** Opening DOCUMENT PASSAGE block **

22 July 2025
Competence Reps Beat Myths
A fresh EntreComp study shows women in STEM have the same entrepreneurial intention as men when you build the right competence sets. Let’s architect those reps.
Field Notes
Researchers just stress-tested the EU’s EntreComp framework with STEM students. Surprise: once you control for competence perception, women show the same entrepreneurial intention as men. The gap isn’t ambition—it’s reps, feedback loops and environments that stop gaslighting. Meanwhile the EIC Women Leadership Programme keeps adding deep-tech cohorts across Europe. The signal is louder than the noise: women don’t need pep talks; they need precise drills.
Signal Check
- The study found that competence perception correlates strongly with intention. Build the skill and the confidence arrives naturally.
- The EIC programme pairs coaching with access to investors and corporate partners, but they expect founders to show traction, not just prototypes.
- AI literacy is now table stakes. Founders who can articulate how the Personal Business Trainer supports their workflows impress both evaluators and clients.
Marketing Pulse
Tell better competence stories. Highlight the exact skills your clients built (financial modeling, distribution design, AI prompt craft), not generic “empowerment.” Use the trainer to capture before/after metrics—time to decision, revenue per experiment—and turn them into social proof. Feature sessions where women founders call out nonsense advice. It positions Wave Artisans as the antidote to buzzword-heavy coaching.
Operations Flow
Map competence sets inside the trainer. For each founder, score opportunity spotting, resource orchestration, digital fluency, storytelling and governance. Run monthly retros where you highlight which skill improved and what exercise drove it. This moves conversations away from “confidence” and toward evidence.
Innovation Muscle
Mix analog and AI drills. Pair in-person build days (whiteboards, Post-its, beach walks) with trainer-led prompts that compress research. Encourage founders to document their creative rituals—music cues, surf sessions, journaling—and feed that context into the trainer so suggestions feel personal. Innovation becomes a workout plan, not a mysterious muse.
Experiments for this week
- Publish a “Competence Ledger” template. Invite founders to grade themselves weekly and note the experiment that shifted each score.
- Run a “Myth-busting Demo Day” where women founders present the advice they ignored and the results they shipped instead.
- Add a “ritual log” field to the trainer so mentors can reference the exact conditions (music, time of day, location) that help each founder flow.

** Closing DOCUMENT PASSAGE block **
** Opening DATA UNDER STUDY block **

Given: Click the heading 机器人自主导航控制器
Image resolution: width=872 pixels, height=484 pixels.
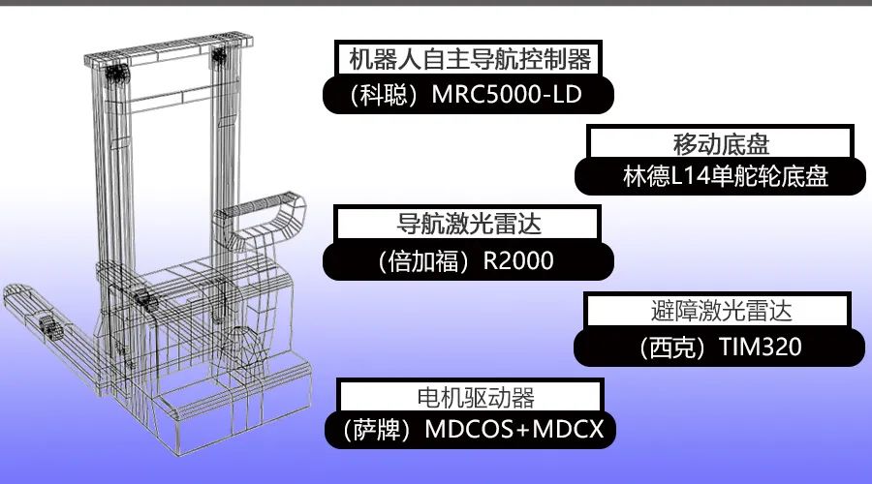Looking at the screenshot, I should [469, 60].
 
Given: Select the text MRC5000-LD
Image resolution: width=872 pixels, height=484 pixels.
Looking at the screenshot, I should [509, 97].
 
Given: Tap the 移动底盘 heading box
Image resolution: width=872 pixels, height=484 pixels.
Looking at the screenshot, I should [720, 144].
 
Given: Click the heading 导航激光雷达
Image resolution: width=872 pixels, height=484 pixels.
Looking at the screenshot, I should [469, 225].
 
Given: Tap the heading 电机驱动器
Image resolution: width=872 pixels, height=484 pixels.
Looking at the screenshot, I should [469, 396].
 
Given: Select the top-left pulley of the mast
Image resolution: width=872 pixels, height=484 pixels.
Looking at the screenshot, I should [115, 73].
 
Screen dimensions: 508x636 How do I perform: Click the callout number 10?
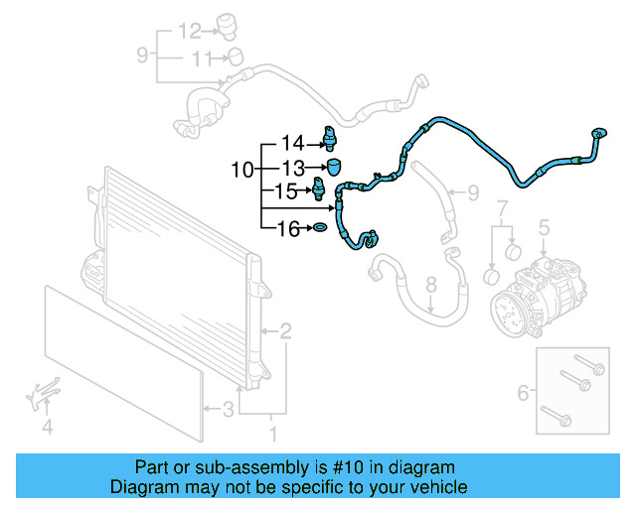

** Closing DATA UNDER STUDY block **

### EXERCISE A
In one to three sentences, explain why the competence newsletter says founders should feed their creative rituals into the trainer.
### EXERCISE B
Which five skills does the competence newsletter say to score for each founder?
### EXERCISE C
Please translate this sentence from the competence newsletter into Spanish: "Build the skill and the confidence arrives naturally."
The saved entries aren't needed for this work.

### ANSWER SECTION A
Founders are encouraged to document rituals such as music cues, surf sessions and journaling and feed that context into the trainer so its suggestions feel personal.

### ANSWER SECTION B
Opportunity spotting, resource orchestration, digital fluency, storytelling and governance.

### ANSWER SECTION C
Desarrolla la habilidad y la confianza llega de forma natural.